* [SHORT TASK A]:
Answer these questions from the Title IX excerpt below:
(i) Against whom may claims under Title IX's implied private right of action be brought?
(ii) Which section of the U.S. Code is quoted for the text of Title IX?
(iii) Which case is cited for the elements of a student-on-student sexual harassment claim?

* [DOCUMENT SECTION]:
╔══
The enforcement mechanism of Title IX “includes an implied private right of action but this private right of action extends only to claims against the educational institution itself.” Rinsky v. Trustees of Boston Univ., No. 10–cv–10779–NG, 2010 WL 5437289, at *12 (D.Mass. Dec. 27, 2010) (citing Lipsett v. Univ. of Puerto Rico, 864 F.2d 881, 901 (1st Cir.1988) ) (internal citation omitted).
Title IX provides, in relevant part, that “[n]o person in the United States shall, on the basis of sex, be excluded from participation in, be denied the benefits of, or be subjected to discrimination under any education program or activity receiving Federal financial assistance.” 20 U.S.C. § 1681(a). To state a claim under Title IX for student-on-student sexual harassment, a plaintiff must show:
(1) that he or she was subject to “severe, pervasive, and objectively offensive” sexual
harassment by a school peer, and (2) that the harassment caused the plaintiff to be deprived of educational opportunities or benefits ... (3) [the funding recipient] knew of the harassment, (4) in its programs or activities and (5) it was deliberately indifferent to the harassment such that its response (or lack thereof) is clearly unreasonable in light of the known circumstances.
Porto v. Town of Tewksbury, 488 F.3d 67, 72–73 (1st Cir.2007).
╚══
* [A block of data]:
╔══
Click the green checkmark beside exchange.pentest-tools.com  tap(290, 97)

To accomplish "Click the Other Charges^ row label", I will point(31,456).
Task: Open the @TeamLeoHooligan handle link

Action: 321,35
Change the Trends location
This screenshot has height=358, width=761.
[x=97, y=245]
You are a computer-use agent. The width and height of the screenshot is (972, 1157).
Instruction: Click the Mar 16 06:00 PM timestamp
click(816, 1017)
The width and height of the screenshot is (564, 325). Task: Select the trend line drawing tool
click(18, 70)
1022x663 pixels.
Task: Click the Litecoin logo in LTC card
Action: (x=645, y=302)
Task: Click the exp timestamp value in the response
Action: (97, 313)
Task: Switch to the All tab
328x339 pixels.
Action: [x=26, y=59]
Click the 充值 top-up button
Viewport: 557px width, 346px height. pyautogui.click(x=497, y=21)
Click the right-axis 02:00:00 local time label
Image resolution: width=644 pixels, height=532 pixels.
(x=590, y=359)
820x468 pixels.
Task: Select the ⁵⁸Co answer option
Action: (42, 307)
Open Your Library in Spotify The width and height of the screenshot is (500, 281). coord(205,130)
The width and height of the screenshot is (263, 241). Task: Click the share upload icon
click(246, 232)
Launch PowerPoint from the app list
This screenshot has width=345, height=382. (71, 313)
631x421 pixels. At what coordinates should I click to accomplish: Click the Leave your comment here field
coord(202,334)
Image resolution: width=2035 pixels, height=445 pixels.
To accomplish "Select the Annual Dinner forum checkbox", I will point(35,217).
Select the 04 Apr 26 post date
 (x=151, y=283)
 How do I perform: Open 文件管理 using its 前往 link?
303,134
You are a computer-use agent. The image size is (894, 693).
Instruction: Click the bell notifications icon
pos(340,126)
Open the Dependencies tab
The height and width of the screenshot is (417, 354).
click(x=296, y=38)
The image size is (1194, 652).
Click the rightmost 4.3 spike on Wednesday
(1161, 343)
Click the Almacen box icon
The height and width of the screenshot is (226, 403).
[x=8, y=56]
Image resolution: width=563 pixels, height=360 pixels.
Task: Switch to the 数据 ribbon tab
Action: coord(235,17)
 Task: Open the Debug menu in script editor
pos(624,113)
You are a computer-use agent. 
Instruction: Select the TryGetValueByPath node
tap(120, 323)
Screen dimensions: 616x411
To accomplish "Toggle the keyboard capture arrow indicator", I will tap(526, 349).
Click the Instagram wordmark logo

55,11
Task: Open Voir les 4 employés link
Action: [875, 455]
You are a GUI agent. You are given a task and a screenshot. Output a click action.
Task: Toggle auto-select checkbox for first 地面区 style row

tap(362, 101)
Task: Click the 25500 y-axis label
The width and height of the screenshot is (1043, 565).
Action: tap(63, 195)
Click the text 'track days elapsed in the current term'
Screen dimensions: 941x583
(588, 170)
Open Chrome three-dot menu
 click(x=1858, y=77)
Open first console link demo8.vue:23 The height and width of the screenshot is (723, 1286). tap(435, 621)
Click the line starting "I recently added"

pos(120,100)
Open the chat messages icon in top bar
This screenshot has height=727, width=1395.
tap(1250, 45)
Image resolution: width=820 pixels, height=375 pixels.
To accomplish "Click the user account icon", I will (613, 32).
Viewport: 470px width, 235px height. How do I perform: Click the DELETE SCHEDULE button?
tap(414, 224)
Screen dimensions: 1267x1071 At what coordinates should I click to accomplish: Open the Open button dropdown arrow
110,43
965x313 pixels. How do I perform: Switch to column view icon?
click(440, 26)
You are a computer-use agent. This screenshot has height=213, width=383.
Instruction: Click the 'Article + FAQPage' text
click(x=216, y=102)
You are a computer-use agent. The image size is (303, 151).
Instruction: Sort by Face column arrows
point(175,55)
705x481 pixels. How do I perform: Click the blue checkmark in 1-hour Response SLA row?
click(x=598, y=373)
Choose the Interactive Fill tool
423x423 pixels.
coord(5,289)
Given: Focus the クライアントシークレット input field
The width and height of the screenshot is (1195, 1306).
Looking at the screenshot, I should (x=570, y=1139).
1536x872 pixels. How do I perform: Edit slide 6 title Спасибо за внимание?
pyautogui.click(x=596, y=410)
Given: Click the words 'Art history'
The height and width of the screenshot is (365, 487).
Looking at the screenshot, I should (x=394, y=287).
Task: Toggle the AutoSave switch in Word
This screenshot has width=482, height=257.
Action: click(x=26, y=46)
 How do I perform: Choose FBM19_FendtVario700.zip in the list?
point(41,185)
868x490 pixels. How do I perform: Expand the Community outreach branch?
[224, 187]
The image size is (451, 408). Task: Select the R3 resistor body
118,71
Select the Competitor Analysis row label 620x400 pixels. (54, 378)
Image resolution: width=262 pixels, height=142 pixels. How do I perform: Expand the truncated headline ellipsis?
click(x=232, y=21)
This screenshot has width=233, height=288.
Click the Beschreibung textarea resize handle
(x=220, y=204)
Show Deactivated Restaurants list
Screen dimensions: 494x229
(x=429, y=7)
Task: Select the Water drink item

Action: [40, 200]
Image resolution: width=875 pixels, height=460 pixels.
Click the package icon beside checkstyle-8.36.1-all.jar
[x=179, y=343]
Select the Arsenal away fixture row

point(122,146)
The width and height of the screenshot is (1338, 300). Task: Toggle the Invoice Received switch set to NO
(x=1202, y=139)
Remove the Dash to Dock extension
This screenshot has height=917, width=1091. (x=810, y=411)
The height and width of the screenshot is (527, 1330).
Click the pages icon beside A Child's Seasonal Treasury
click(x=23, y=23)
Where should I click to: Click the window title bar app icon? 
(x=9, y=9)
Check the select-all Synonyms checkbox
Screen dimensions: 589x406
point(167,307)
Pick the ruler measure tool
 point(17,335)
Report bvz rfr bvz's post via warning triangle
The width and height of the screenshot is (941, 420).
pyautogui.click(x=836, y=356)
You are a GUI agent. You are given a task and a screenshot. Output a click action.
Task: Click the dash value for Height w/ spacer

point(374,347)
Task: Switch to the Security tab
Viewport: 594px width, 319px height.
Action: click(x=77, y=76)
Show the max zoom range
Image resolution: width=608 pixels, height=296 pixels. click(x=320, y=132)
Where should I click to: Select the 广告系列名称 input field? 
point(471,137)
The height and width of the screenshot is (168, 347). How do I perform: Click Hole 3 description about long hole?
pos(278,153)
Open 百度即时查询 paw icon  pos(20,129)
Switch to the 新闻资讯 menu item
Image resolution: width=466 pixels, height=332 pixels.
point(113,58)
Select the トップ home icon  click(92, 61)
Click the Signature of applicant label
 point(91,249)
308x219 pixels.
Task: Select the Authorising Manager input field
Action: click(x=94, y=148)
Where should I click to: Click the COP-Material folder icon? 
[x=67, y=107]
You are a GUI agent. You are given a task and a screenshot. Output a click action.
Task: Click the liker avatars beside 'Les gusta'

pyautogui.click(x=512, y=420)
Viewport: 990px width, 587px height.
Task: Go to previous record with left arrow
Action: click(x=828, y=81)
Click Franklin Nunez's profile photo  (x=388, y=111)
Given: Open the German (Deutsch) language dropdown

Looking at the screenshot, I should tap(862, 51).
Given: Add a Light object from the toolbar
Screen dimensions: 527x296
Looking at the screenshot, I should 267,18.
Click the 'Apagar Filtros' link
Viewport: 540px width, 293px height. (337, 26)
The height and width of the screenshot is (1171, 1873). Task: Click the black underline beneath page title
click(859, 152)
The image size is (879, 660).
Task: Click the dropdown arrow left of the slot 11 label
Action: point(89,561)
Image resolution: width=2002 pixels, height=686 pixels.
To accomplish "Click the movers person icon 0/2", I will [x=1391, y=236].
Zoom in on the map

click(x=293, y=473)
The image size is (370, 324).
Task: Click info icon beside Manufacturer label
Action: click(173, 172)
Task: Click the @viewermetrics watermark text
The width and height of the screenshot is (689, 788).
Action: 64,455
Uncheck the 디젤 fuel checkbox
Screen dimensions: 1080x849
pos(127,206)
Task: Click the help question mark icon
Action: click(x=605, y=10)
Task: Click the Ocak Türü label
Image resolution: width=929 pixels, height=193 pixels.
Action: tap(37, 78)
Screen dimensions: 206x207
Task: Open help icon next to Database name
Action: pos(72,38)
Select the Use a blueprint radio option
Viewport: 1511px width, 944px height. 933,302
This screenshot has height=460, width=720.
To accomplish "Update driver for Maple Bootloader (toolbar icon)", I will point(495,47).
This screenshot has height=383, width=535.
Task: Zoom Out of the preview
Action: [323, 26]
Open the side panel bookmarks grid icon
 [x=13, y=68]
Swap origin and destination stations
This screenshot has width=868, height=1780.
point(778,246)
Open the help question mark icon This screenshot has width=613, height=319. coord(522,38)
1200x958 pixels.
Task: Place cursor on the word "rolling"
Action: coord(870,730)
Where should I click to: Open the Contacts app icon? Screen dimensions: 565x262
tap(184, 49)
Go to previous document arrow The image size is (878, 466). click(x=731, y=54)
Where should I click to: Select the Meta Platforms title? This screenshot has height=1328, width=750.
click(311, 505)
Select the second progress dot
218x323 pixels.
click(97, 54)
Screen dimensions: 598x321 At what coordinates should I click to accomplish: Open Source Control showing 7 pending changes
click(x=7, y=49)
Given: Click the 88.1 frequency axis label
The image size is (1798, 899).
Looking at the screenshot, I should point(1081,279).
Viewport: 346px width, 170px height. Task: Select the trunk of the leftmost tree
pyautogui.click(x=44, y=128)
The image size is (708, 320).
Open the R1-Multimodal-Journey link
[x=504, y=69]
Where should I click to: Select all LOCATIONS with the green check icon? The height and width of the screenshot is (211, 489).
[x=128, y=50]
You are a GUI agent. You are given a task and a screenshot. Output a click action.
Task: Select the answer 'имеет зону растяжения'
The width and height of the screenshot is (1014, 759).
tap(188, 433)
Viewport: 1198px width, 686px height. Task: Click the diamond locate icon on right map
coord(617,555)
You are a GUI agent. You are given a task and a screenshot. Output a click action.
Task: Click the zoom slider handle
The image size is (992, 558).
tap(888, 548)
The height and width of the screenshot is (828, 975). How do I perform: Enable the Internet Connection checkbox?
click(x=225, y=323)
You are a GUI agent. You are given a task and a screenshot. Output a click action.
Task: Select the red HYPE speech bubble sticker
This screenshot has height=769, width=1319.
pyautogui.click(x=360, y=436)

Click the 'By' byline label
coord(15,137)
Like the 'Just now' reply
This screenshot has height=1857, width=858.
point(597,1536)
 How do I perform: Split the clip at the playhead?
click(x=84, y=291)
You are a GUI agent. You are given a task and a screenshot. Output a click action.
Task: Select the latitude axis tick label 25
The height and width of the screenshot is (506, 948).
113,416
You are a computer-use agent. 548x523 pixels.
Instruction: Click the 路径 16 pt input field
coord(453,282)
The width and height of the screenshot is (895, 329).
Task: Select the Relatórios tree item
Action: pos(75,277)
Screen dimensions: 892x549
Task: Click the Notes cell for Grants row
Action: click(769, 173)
╚══
* [SHORT TASK B]: Return each line of the records above that contains the word "Toggle", matching case exactly.

* [CORRECT OUTPUT A]:
(i) Only against the educational institution itself.
(ii) 20 U.S.C. § 1681(a).
(iii) Porto v. Town of Tewksbury, 488 F.3d 67, 72–73 (1st Cir.2007).

* [CORRECT OUTPUT B]:
To accomplish "Toggle the keyboard capture arrow indicator", I will tap(526, 349).
Task: Toggle auto-select checkbox for first 地面区 style row
Task: Toggle the AutoSave switch in Word
The width and height of the screenshot is (1338, 300). Task: Toggle the Invoice Received switch set to NO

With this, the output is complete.